The American Press Institute is an educational non-advocacy 501(c)(3) nonprofit organization affiliated with the News Media Alliance (formerly the Newspaper Association of America). The institute's mission is to encourage the advancement of news media; it conducts research, training, convenes leaders and creates tools for journalism. It describes itself as advancing "an innovative and sustainable news industry by helping publishers understand and engage audiences, grow revenue, improve public-service journalism, and succeed at organizational change."

History
The institute, founded in 1946, initially was at the Columbia University Graduate School of Journalism before moving in 1974 to Reston, Virginia It has been described by The Washington Post as the nation's "most venerable press-management and training organization." The institute's discussion leaders have included former Washington Post Executive Editor Ben Bradlee, former New York City Mayor David Dinkins, Washington Post publisher Katharine Graham, and Pulitzer Prize-winner and former Poynter Institute chairman Eugene Patterson.

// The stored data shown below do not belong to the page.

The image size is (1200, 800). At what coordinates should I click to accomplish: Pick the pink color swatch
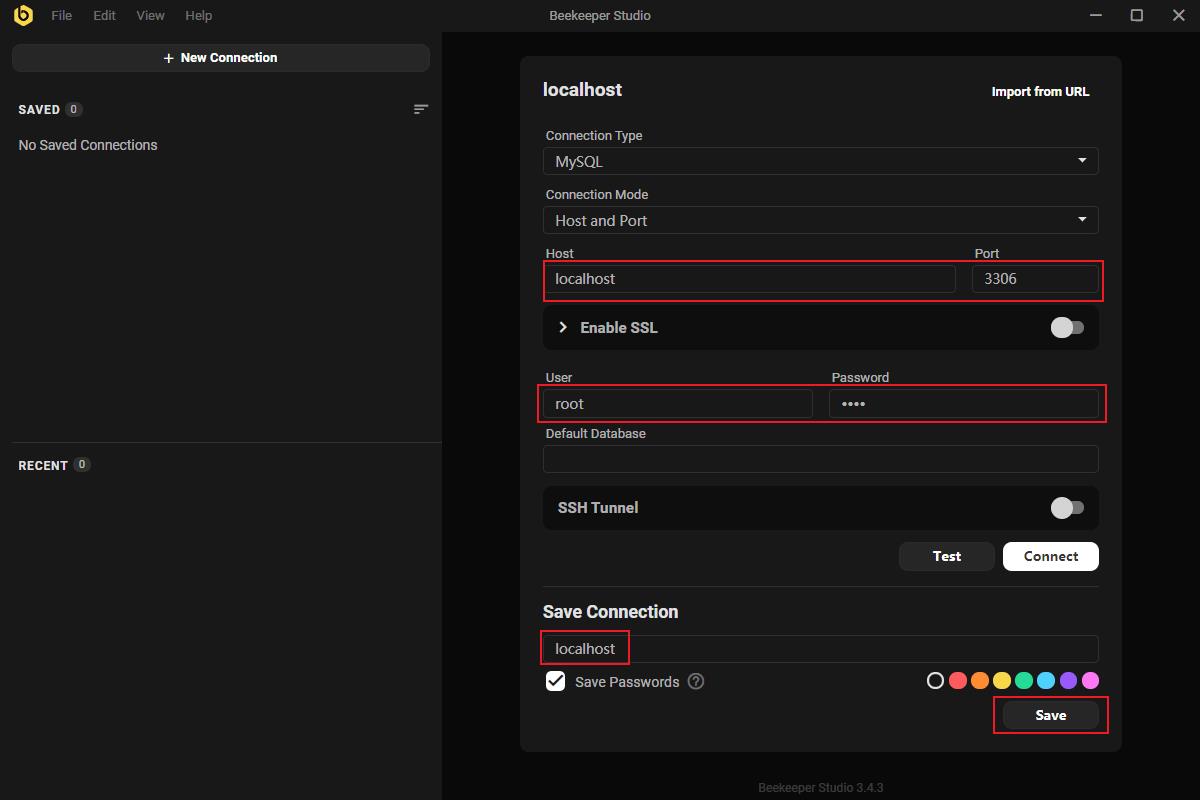point(1090,680)
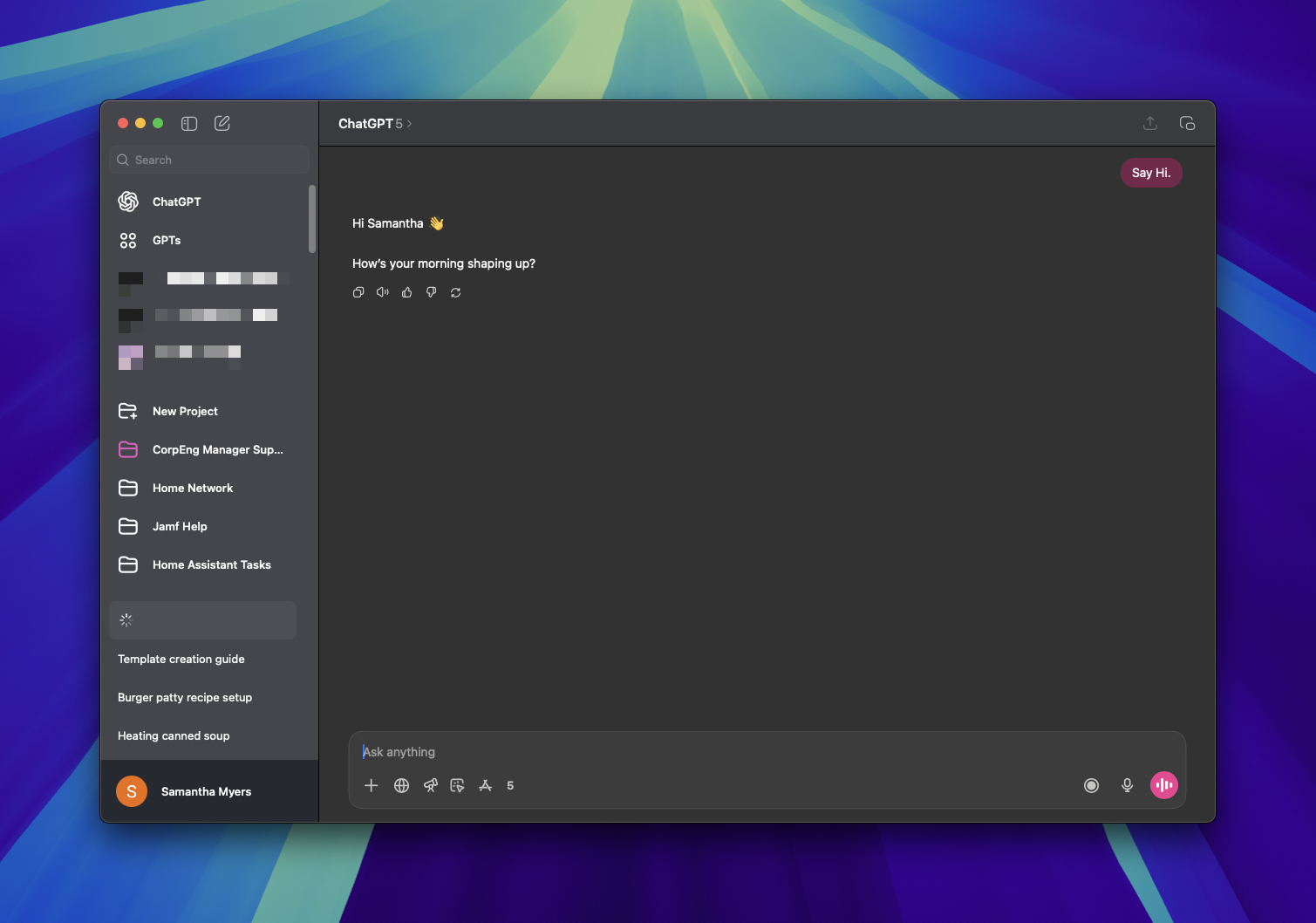Select the deep research telescope icon

click(430, 786)
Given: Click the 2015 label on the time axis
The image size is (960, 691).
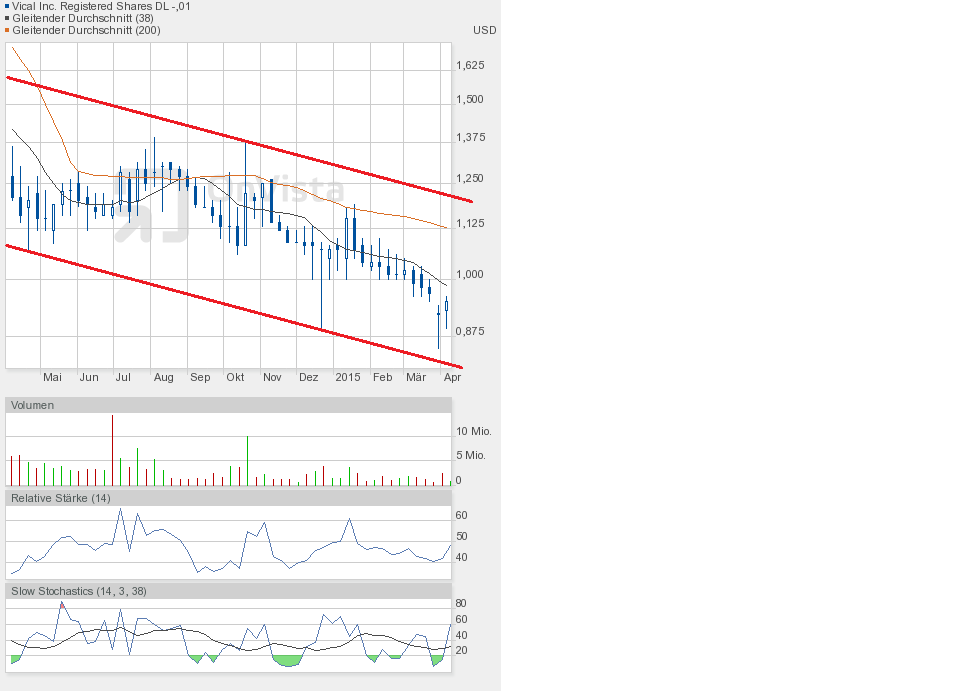Looking at the screenshot, I should tap(348, 377).
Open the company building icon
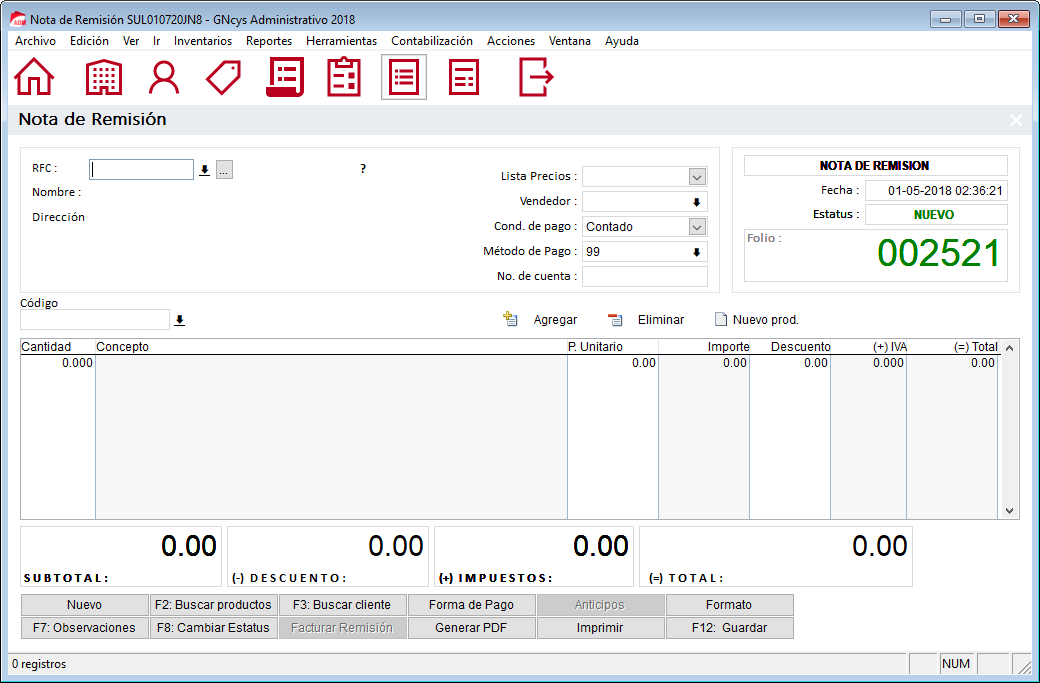Image resolution: width=1040 pixels, height=683 pixels. click(x=104, y=77)
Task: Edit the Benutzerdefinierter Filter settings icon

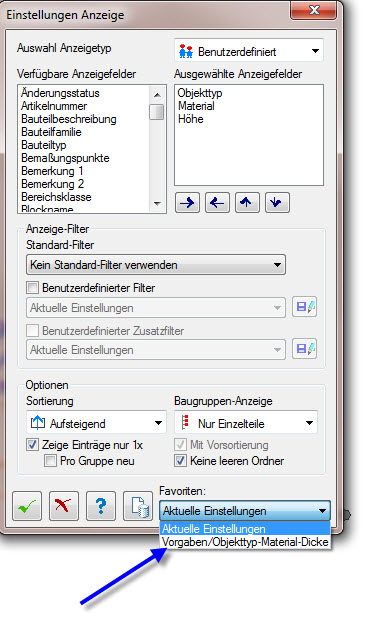Action: 305,307
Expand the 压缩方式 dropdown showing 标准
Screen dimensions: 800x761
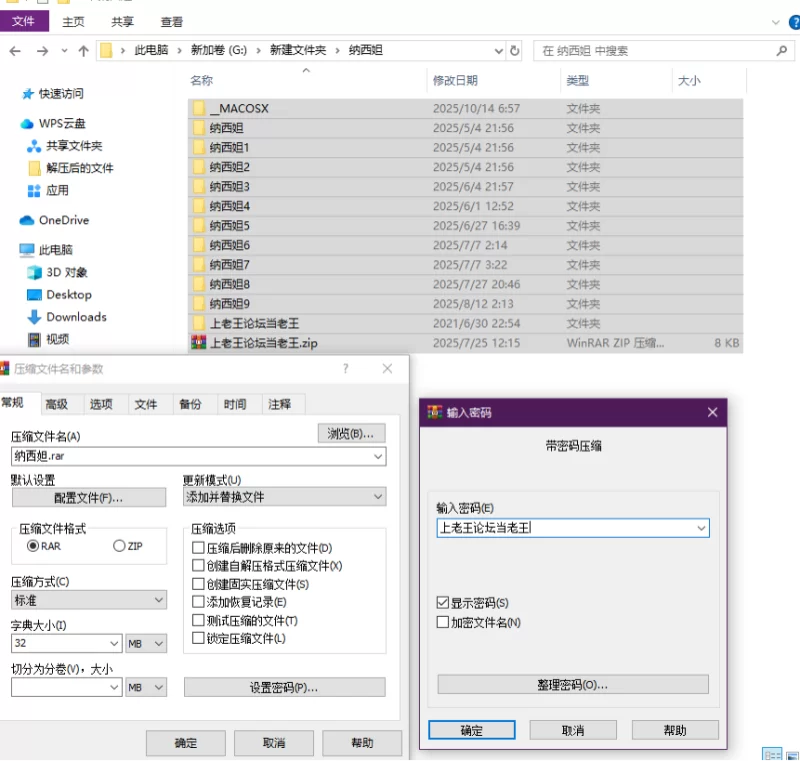tap(158, 600)
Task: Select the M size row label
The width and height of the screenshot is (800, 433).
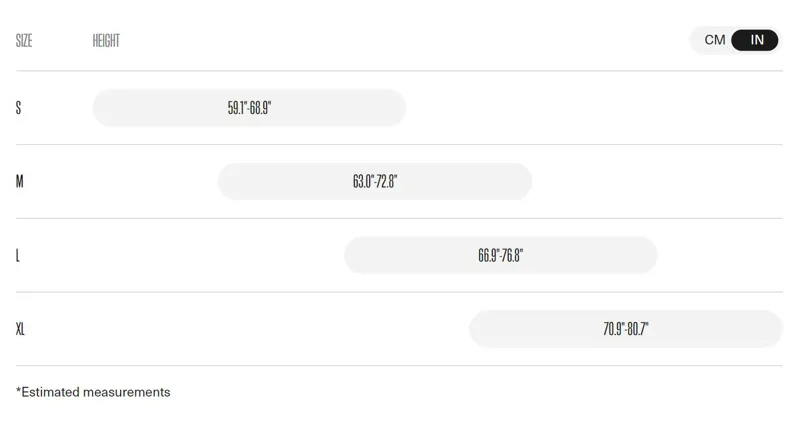Action: 19,182
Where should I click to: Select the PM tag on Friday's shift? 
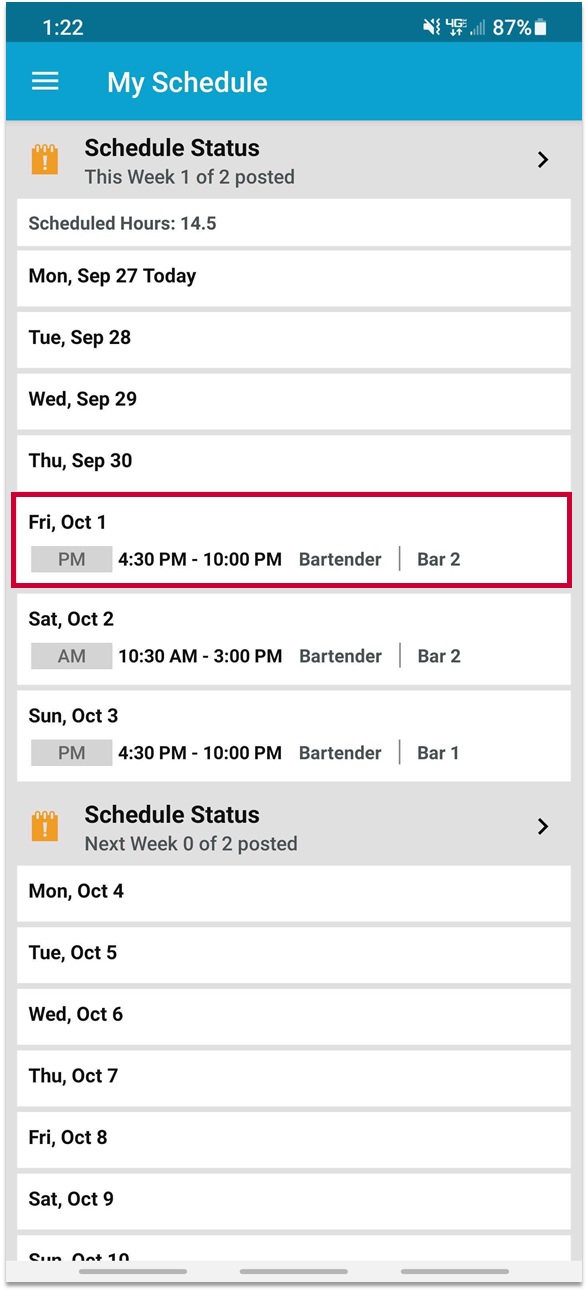(x=72, y=559)
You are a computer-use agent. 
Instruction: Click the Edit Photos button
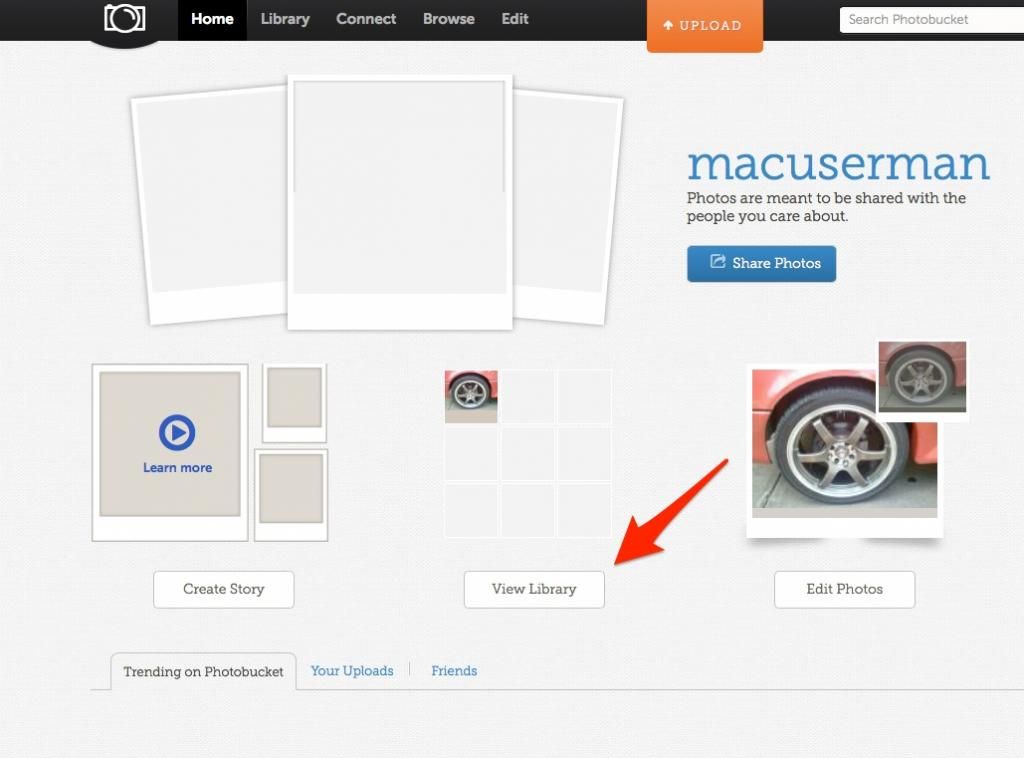coord(844,589)
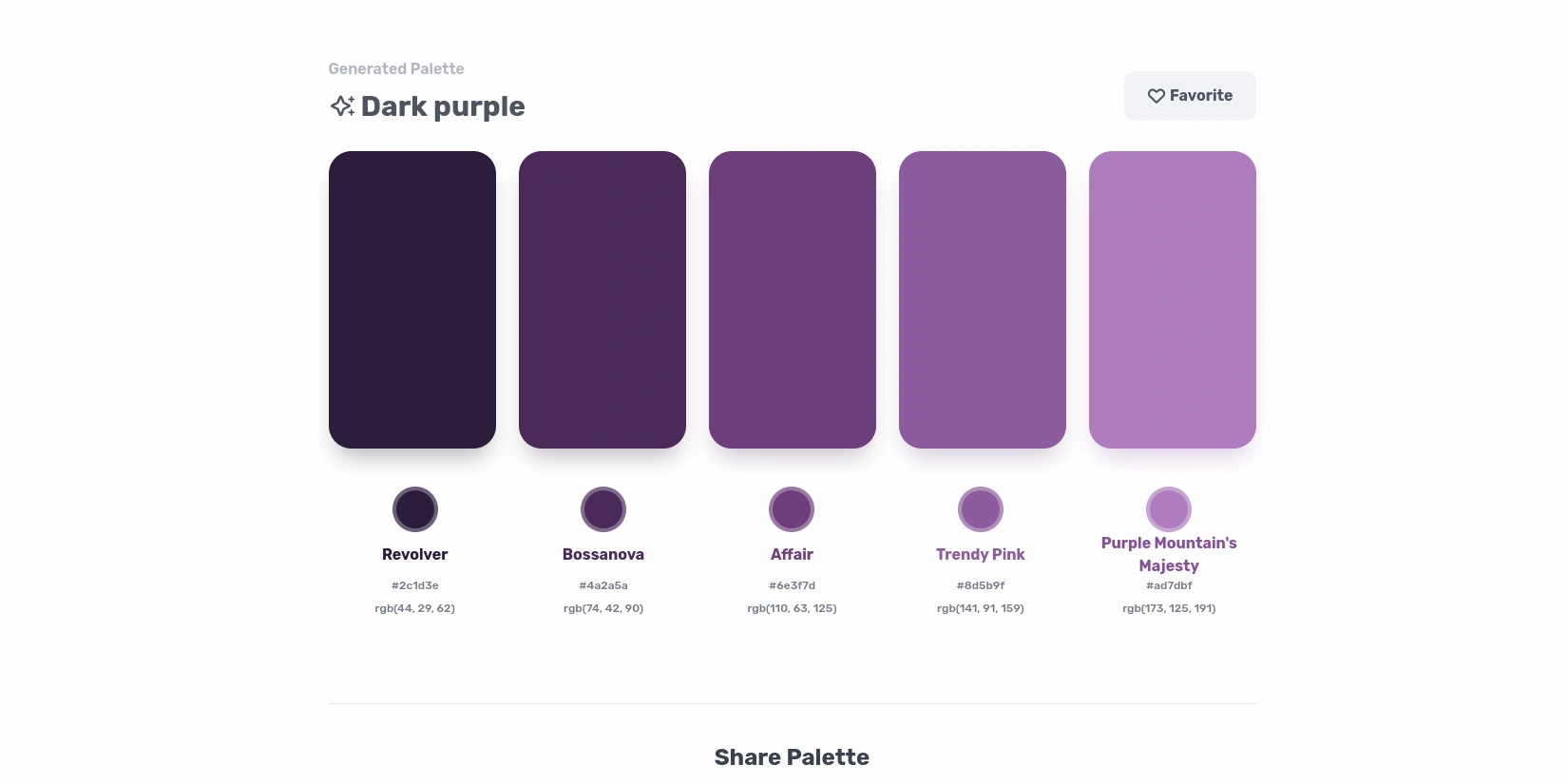The image size is (1568, 784).
Task: Click the Trendy Pink circular color dot
Action: pos(981,509)
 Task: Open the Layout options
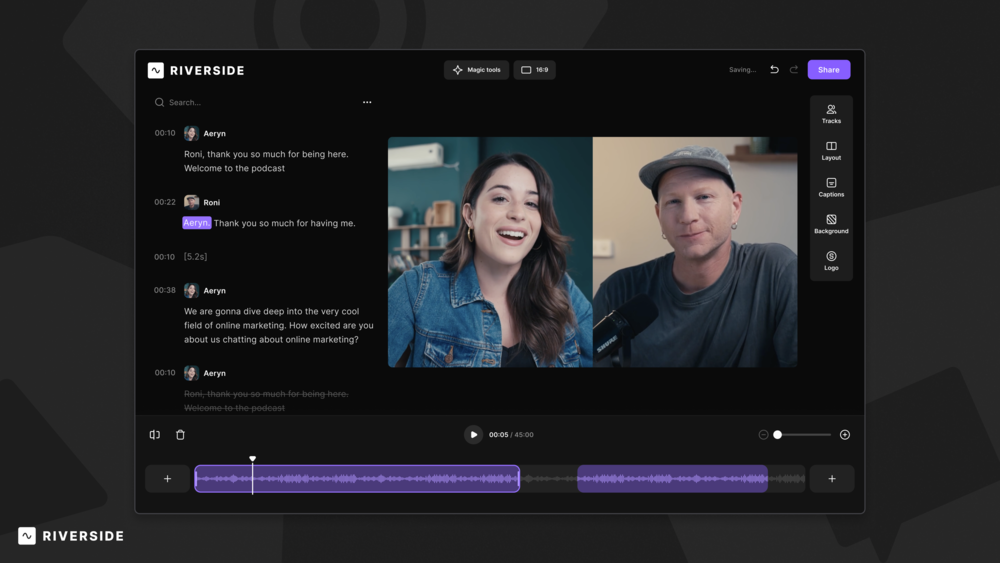pos(831,151)
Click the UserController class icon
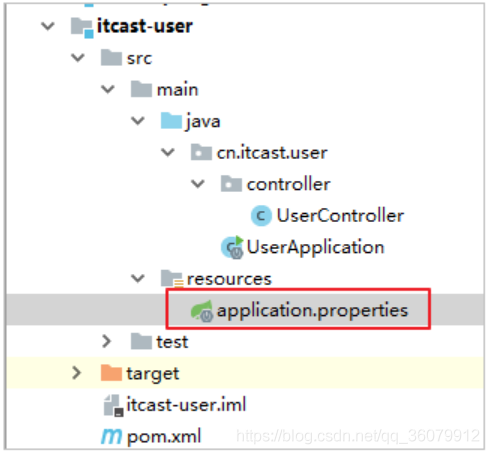 [261, 216]
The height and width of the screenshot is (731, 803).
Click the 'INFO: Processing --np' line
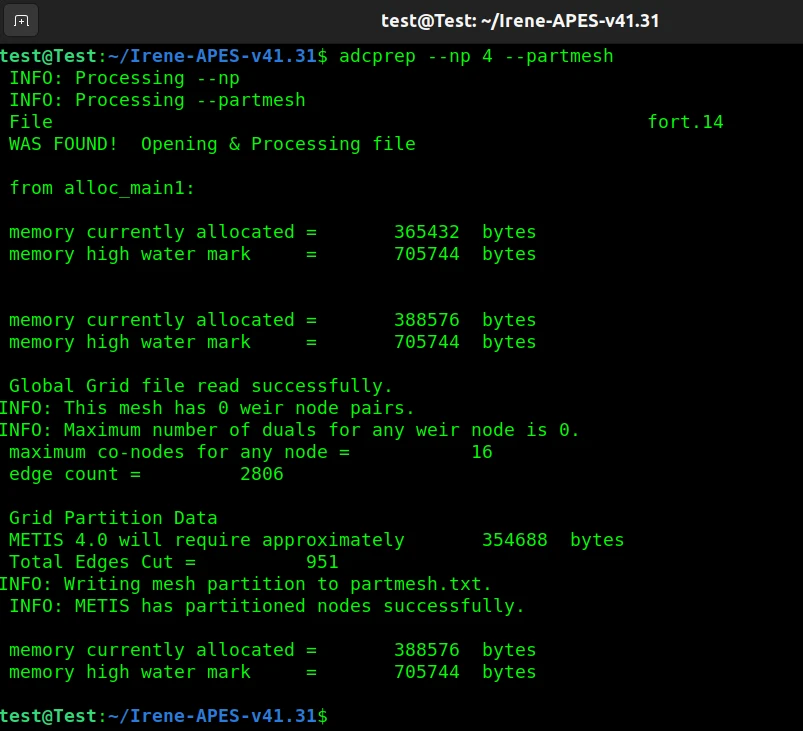[x=125, y=78]
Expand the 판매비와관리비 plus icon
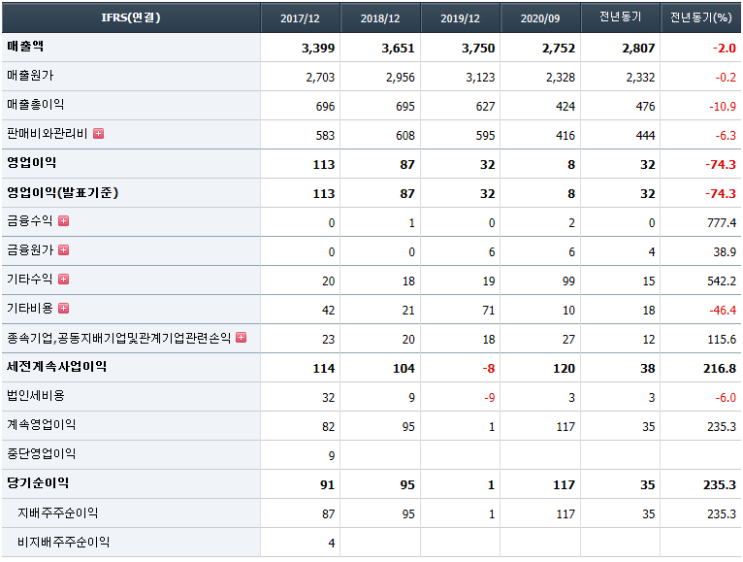This screenshot has height=562, width=743. click(99, 134)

However, API's fortunes declined in parallel with those of American newspapers, which were once one of the most profitable businesses in the nation. The institute in early 2012 merged with the NAA Foundation of the Newspaper Association of America and shuttered its landmark headquarters. Starting in 2013, API's leadership led its transformation from a training institution to an "applied think tank," producing research, programs, events and tools that facilitate learning in the news industry mostly outside a traditional training model.

As of 2018, some of API's projects include:

The Media Insight Project, a joint research initiative with the Associated Press-NORC Center for Public Affairs Research at the University of Chicago.
Metrics for News, an analytics program and tool to help publishers understand how their audiences interact with their journalism.
Thought Leader Summits, "one-day summits on focused topics of importance in the current journalism landscape."
Programs on growing reader revenue, improving  accountability journalism and succeeding at organizational change.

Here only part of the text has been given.